No, you only imitate the tones that itch and annoy, that interrupt Sunday morning slumbers: a whining pup, Nemo, a black crowned soul bird who was stolen from his flock and his beloved rain forests--his shrill territorial warnings to all that alighted on his yard, announcing his dominion, to real and mostly imagined intruders. It would be funny that you do these things, but you abandoned your own undulating song when your brother abandoned you.

I have considered sending you elsewhere but the one time I sent you to a friend's home you were sent back with a bad report: she called you a "bad bird", "A biter," and I had to rethink my feelings for her.

You were merely frightened to death. Why couldn't she, who'd been so nurturing to humans see that? Why did she leave you alone with the cat whom you glowered at from behind the bookcase where you crouched? I retrieved you as I'd done in the pet shop when the whites of your eyes had turned red from stress, looking haggard although still a baby. You looked at Mitch when we returned home and spoke with your eyes such relief.

We know what you mean, can hear your feelings, simply from living with you. You are the one the only one who sleeps all night cuddled in the crook of my neck when I am not willing to contain my hurting, can receive no more comfort from humans. Humans are unable to absorb each others' pain. You are the one who gets in, who loves me tenaciously and yet with exquisite subtlety. You slip right though the veil into my dreams as softly lapping broken waves upon the shore of my consciousness, washing over and healing me, surrounding me with your golden innocence, saying to me that it's OK to be imperfect, be vulnerable. I remember that life embraces suffering, that it's inevitable and can't be avoided. You make slight flap flapping sounds with your wings, contentment in the privileged dark.

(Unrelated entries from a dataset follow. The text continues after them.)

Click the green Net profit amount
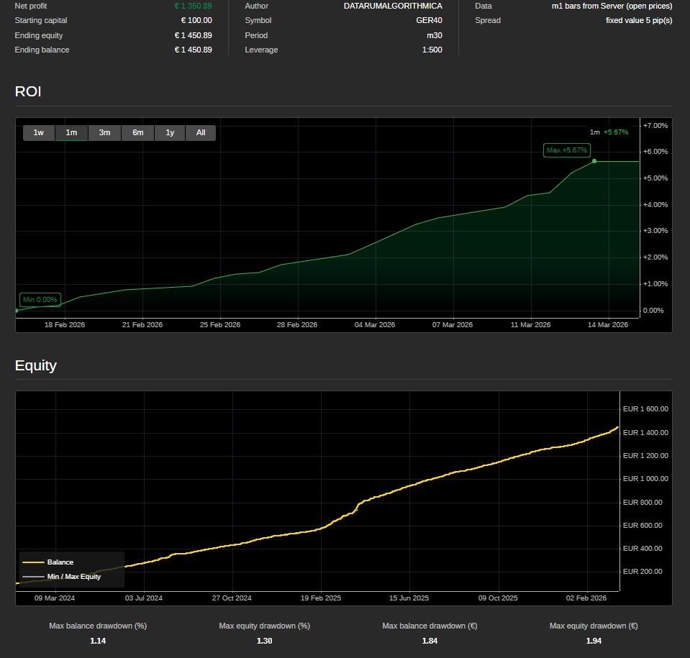690x658 pixels. coord(193,6)
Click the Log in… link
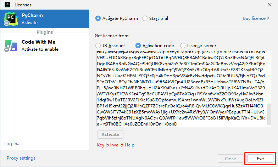 tap(12, 144)
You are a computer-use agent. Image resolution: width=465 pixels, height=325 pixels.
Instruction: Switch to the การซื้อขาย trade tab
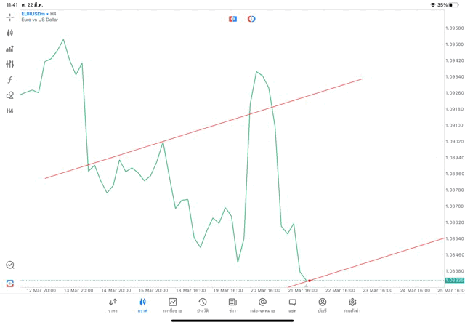(172, 305)
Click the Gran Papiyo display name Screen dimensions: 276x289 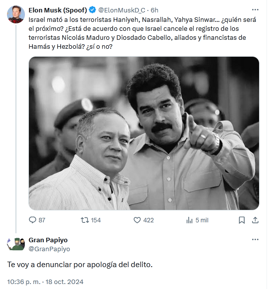(48, 240)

And then the day folds a curtain down over that reality. My mind recoils from the images alive with sensation and we are each alone again.

 

I can barely recall the dream now, only that you were in a cage with bigger birds who could have hurt you but who chose not to. Perhaps like me, in Man's World. Perhaps we are no longer endangered, but simply require more open space and attention. In the dream I keep trying to bring you home, but I'm hampered by reservations and doubts about how to care for you properly. In the dream you were in the care of an abused heavy set woman, a judgmental self, burdened by your neediness, your demand to be as you only know how to be, and not be destroyed. I offer to relieve her of the burden of you, to take you home, to extract you from her oppressive demands: to walk straight, eat right, forget the lightness of your phantom flight feathers.

The dream is interrupted by your calling me forth to continue accommodating frames that don't fit.